Results: The authors compared their model’s efficiency at inference with that of earlier transformer-based approaches. On BAIR, for instance, MaskViT required 24 forward passes to generate 15 frames, while the previous state of the art, VT, needed 3,840. With respect to its predictive ability, on BAIR, MaskViT achieved 93.7 Fréchet Video Distance (FVD), a measure of how well a generated distribution resembles the original distribution, for which lower is better. That’s better than VT (94.0 FVD) and roughly equal to the best non-transformer approach, FitVid (93.6 FVD). On the more complicated RoboNet dataset, MaskViT achieved 133.5 FVD, while FitVid achieved 62.5 FVD. (VT results on that dataset are not reported.)

Yes, but: The authors compared numbers of forward passes at inference, but they didn’t compare processing time. Different models take different amounts of time to run, so there’s no guarantee that a smaller number of forward passes takes less time. That said, given differences between the options for hardware, machine learning libraries, and programming languages, it would be hard to compare execution speeds directly.

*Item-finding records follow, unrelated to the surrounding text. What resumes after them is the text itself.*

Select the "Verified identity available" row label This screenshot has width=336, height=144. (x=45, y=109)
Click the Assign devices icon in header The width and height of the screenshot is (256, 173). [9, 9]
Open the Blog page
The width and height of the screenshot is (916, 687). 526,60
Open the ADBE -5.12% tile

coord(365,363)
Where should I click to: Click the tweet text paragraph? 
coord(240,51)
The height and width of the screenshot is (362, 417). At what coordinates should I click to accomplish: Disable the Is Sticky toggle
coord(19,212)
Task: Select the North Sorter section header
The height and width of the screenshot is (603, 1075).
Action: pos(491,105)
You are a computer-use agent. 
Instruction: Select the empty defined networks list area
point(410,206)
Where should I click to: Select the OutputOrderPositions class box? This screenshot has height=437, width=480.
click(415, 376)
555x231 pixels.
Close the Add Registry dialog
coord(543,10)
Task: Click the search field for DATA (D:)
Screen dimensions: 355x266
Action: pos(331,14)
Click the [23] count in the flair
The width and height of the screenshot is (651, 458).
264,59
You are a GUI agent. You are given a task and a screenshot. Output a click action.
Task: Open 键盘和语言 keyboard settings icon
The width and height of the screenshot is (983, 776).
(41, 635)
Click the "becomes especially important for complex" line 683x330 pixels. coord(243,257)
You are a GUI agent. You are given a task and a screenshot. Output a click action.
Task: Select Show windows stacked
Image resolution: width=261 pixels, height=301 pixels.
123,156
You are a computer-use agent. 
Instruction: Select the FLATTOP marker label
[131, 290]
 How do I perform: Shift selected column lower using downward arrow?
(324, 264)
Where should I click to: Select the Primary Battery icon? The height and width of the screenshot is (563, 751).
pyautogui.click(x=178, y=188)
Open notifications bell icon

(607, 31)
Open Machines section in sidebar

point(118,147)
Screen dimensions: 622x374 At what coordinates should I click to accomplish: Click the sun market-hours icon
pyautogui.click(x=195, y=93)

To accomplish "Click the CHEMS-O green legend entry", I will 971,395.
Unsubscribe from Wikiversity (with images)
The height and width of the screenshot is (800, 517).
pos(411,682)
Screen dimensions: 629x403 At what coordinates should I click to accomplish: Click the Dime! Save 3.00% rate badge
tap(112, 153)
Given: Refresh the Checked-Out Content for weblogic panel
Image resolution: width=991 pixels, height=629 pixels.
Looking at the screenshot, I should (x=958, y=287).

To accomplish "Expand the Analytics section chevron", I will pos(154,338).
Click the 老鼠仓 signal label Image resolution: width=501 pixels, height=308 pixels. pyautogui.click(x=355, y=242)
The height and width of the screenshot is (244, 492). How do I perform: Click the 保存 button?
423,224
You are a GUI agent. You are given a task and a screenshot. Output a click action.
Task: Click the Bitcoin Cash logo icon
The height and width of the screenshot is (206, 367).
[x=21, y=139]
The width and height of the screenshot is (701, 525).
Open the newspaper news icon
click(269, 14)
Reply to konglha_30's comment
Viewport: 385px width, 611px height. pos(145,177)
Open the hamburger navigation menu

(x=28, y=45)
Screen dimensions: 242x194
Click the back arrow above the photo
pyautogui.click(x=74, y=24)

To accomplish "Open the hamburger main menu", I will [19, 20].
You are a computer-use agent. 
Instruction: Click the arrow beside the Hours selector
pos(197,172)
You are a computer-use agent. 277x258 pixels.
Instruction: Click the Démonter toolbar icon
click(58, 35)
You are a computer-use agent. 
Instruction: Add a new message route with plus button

Why it matters: While the reduction of forward passes is notable, the authors also came up with an interesting way to improve output quality. During inference, 100 percent of the tokens to be generated start out missing and fill in slowly over the generation process. However, in the typical training practice, which masks a fixed percentage of tokens, the model never encounters such a large percentage of missing tokens. Instead, during training, the authors masked a variable portion of tokens up to 100 percent. This procedure better aligned the tasks during training and inference, which yielded better results.

We’re thinking: Giving robots the ability to predict visual changes could make for a generation of much safer and more capable machines. We look forward to future work that integrates this capability with planning algorithms.